Saturday, September 5, 2009

Michael Geist on the principles of copyright reform

Michael Geist has an article (also here) in the Windsor Star in which he lays out four principles that should guide copyright reform:

(1) balance
(2) technological neutrality
(3) clarity
(4) flexibility

Geist's analysis of how these principles should apply in the drafting of a new copyright statute for Canada are for the most part thoughtful and sensible. But his article doesn't explore the implications of these principles as deeply as it might.

The principle of "balance" for example, if properly applied, would call for a reduction in the term of copyright in books from life+50 years to life+35 years or to an even shorter term. Canada's membership in the Berne Union means that it cannot unilaterally reduce the copyright term for books below life+50 years. But if international copyright agreements allow for shorter terms than Canada currently provides in works other than traditional books, Canada should consider reducing its term of copyright in such works. And nothing prevents the Canadian government from introducing proposals for a duration for traditional writings shorter than life+50 years in meetings of the international copyright councils of which it is a part.

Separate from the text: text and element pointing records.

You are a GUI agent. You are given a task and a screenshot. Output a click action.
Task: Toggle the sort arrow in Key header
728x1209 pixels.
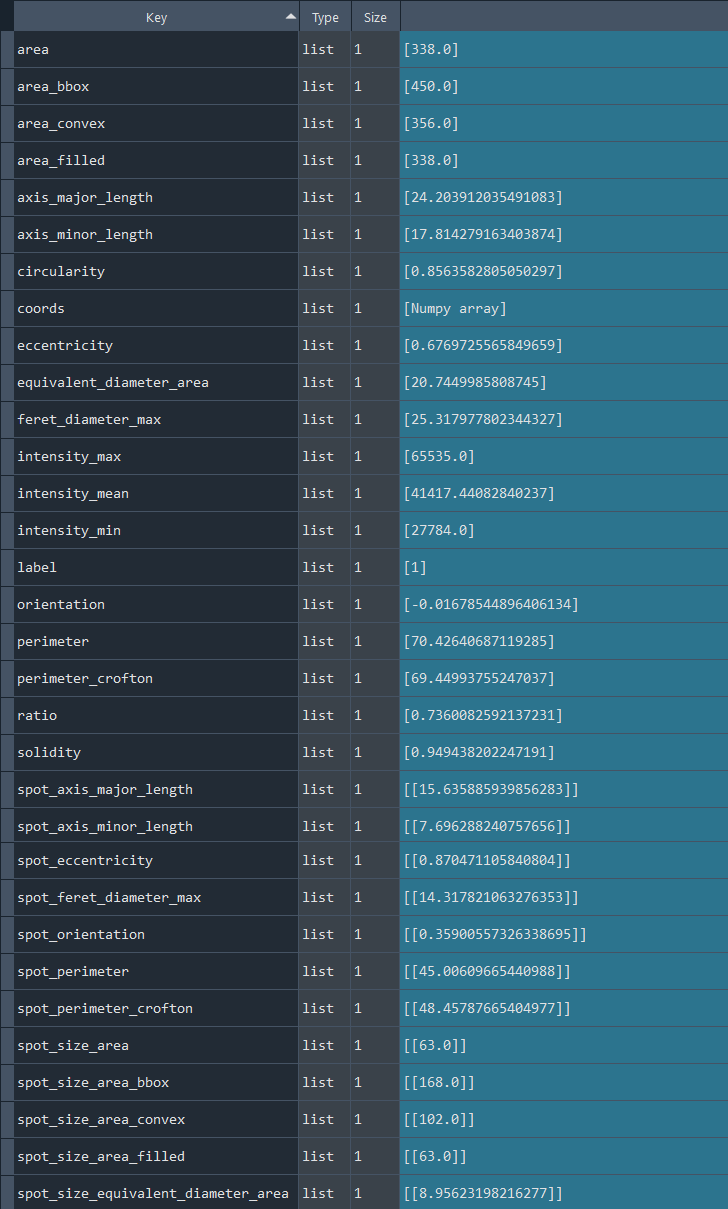pyautogui.click(x=290, y=17)
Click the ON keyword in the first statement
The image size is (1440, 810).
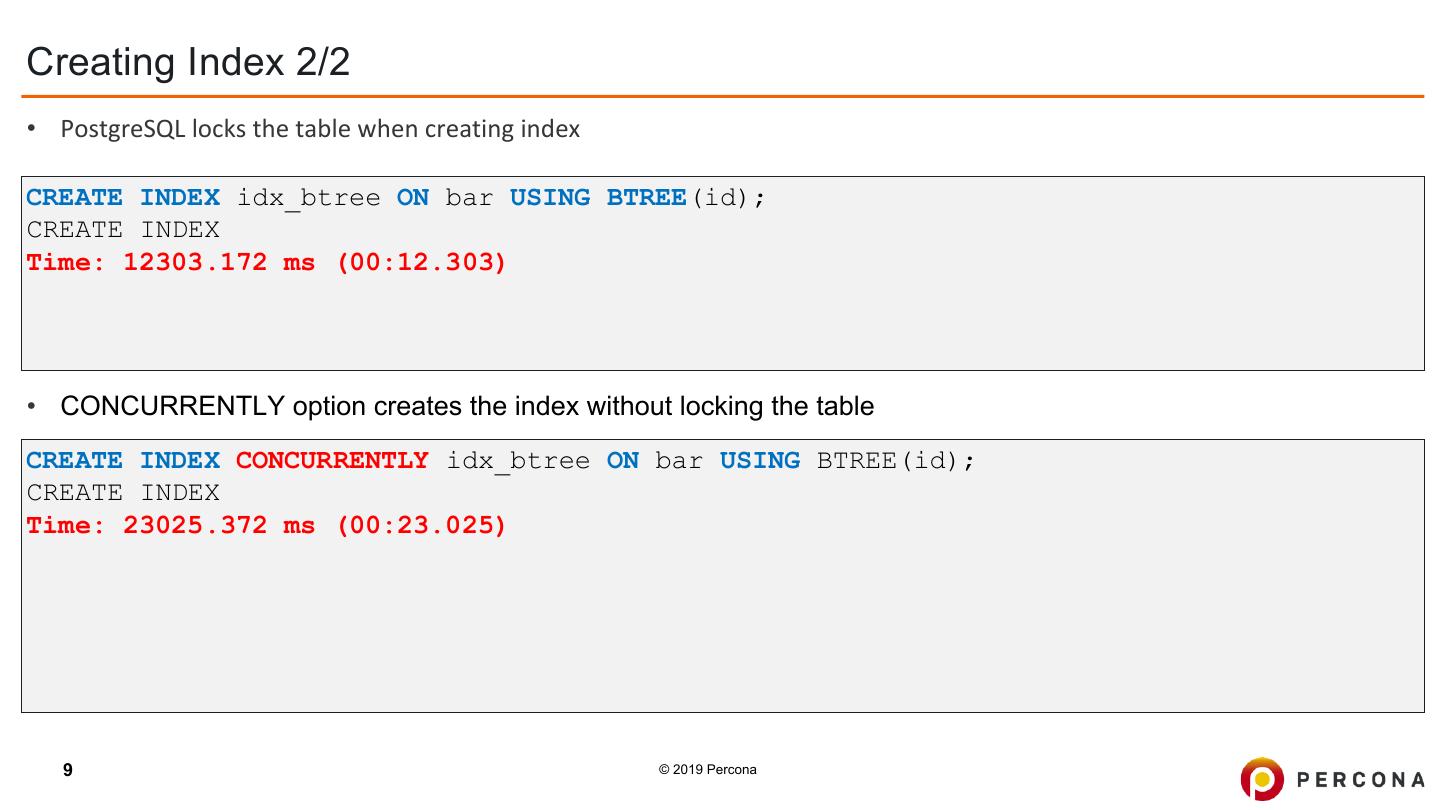pos(413,198)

Nor does Geist seem to appreciate that the third and fourth principles are to some extent incompatible with each other, flexibility sometimes coming at the expense of clarity. In the U.S. the law of fair use in copyright is very flexible. But precisely because it is flexible, it is hard to predict in advance whether any use, other than in the simplest cases, will be considered fair. The more the flexibility, the less is the clarity.

Technological neutrality might be a worthy goal, but it is not certain whether it can be achieved. When I read the discussions and debates over the U.S. Copyright Act of 1976, a statute that its drafters intended to be technologically neutral, I am struck by how limited the discussions are to the technological horizon of the time. Perhaps better adaptability would be achieved by planning for frequent revisions of the statute, rather than by attempting for an unachievable technological neutrality.